"It makes no sense that we should be afraid of places where people can get most of what we need, closer by. Maybe our kids can even walk to the store! No walls, no guards - just convenient options that don't need a car every time. It's just a normal, "common sense" place to live - as most cities used to be, before we mandated car dependency."
"It makes no sense to claim that there's a war on cars and motorists, when if anything, there's been a war on walking. Over the last 70 years, human settlements have become less dense through the deliberate subsiding of driving, including land-use laws that promote sprawl, and decisions that make walking, cycling, and public transportation more difficult by design."
"It makes no sense to say that solving homelessness doesn't start with, and is entirely dependent on, actually building homes for the unhoused, and the amount of available housing. Eighty-five percent of San Francisco is zoned so that it's illegal to build apartments. How could anyone fail to connect a crisis of homelessness with an absence of homes?"
"It makes no sense to deny that wider roads incentivize faster speeds, and lead to more road crashes, injuries, and deaths. Yet countries and cities around the world are still legitimizing road widening and even new highway-building inside cities, and still have the nerve to claim they'll improve congestion and reduce emissions."

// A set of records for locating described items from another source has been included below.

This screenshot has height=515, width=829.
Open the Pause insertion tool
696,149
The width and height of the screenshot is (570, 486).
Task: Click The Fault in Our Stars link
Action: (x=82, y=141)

Common misconceptions about urban planning perpetuate harmful policies. Fifteen-minute cities represent normal, walkable communities where residents access necessities nearby without cars—not restrictive environments. The actual war has been against walking and transit, not cars, through deliberate sprawl-promoting zoning and infrastructure prioritizing driving over alternatives. Homelessness directly stems from insufficient housing; San Francisco's 85% single-family zoning exemplifies how legal restrictions prevent apartment construction, while housing unhoused populations reduces public costs. Road widening projects fail their stated goals: they induce more driving, increase traffic congestion, and cause more crashes and deaths through higher speeds rather than improving either congestion or emissions.